Summary and takeaways
When we discuss the value of draft picks, we can use any of the quantitative approaches listed earlier in this article. But we also need to think of those values in terms of what they’re likely to mean on the ice. The 10th pick in the draft is valuable. But a team isn’t likely to get a franchise changing player there. And too often, picks in that range are discussed as untouchable.
Teams that are rebuilding should absolutely be exploring all possibilities to try to land star players and that includes getting as many early swings in the draft as possible. But for teams trying to win now, should they be so hesitant to move a late first round pick? Especially if they can get a later pick back as part of a trade?
If a team isn’t going to be picking until the latter half of the first round, the draft becomes more of a quantity game than a quality game. If those first round picks can get you good players now in a trade, teams should be less hesitant to move them as long as they can find ways to recoup picks later in the draft. If a team isn’t picking in the first half of the first round, they should be more focused on how many picks they have and less on where those picks fall. For a contending team, it hardly matters if they have one pick in every round or no firsts, one second, two thirds, no fourths, three fifths, no sixths, and two sevenths. They’re probably going to pull the same value in either of those scenarios.

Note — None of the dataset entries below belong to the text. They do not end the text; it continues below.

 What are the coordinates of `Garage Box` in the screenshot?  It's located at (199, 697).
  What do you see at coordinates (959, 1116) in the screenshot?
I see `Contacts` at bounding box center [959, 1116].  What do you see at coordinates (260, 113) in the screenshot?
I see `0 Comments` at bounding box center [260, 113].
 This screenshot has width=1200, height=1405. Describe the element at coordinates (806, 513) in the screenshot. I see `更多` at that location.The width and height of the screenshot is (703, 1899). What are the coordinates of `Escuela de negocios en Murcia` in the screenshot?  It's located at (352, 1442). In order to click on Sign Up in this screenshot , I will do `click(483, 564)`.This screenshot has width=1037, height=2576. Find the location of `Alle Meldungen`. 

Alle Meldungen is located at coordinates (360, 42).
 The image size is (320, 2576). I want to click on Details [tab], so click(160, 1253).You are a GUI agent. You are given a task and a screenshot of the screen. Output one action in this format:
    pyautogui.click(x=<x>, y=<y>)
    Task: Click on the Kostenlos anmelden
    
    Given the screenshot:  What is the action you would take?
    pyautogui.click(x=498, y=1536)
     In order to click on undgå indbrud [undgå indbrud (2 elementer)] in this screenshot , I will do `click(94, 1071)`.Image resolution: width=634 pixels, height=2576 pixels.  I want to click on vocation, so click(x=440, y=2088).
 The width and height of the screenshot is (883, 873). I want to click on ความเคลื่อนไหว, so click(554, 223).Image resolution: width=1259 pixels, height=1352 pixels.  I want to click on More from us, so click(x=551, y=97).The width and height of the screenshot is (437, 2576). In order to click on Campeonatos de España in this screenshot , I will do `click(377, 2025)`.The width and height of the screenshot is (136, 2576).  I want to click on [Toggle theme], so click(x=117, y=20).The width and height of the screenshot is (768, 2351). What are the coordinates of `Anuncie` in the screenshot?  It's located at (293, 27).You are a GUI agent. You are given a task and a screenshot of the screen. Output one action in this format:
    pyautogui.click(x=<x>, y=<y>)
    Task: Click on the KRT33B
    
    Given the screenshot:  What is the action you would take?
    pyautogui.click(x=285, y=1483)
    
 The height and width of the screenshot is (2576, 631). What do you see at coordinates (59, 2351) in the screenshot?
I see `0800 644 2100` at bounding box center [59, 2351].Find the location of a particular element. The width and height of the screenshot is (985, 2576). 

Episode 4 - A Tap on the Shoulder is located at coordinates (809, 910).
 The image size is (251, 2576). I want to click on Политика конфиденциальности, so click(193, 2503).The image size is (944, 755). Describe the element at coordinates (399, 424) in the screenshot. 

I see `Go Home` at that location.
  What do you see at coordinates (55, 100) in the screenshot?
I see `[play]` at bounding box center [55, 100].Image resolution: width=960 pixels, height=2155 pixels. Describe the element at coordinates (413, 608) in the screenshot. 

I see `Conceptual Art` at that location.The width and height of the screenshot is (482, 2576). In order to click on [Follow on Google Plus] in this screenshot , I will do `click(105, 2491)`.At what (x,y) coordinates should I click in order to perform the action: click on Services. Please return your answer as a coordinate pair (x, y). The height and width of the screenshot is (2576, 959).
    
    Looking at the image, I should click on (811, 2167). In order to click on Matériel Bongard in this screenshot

So bad teams, yes, hoard those early picks. Sit upon them like a dragon and let no one near them. But good teams? Be creative. Flip those mid to late firsts for players who help you now and try to compensate with multiple picks in later rounds. You’re probably not getting a difference maker at pick 22 anyway. So stop looking at that wrapped present like it has your franchise savior in it and instead, be willing to move it if you have a chance to get better now.
Note: You can access the code used in this analysis on Github. The data sources require a subscription to Evolving Hockey so they are not provided but instructions for subscribers on which data to pull are.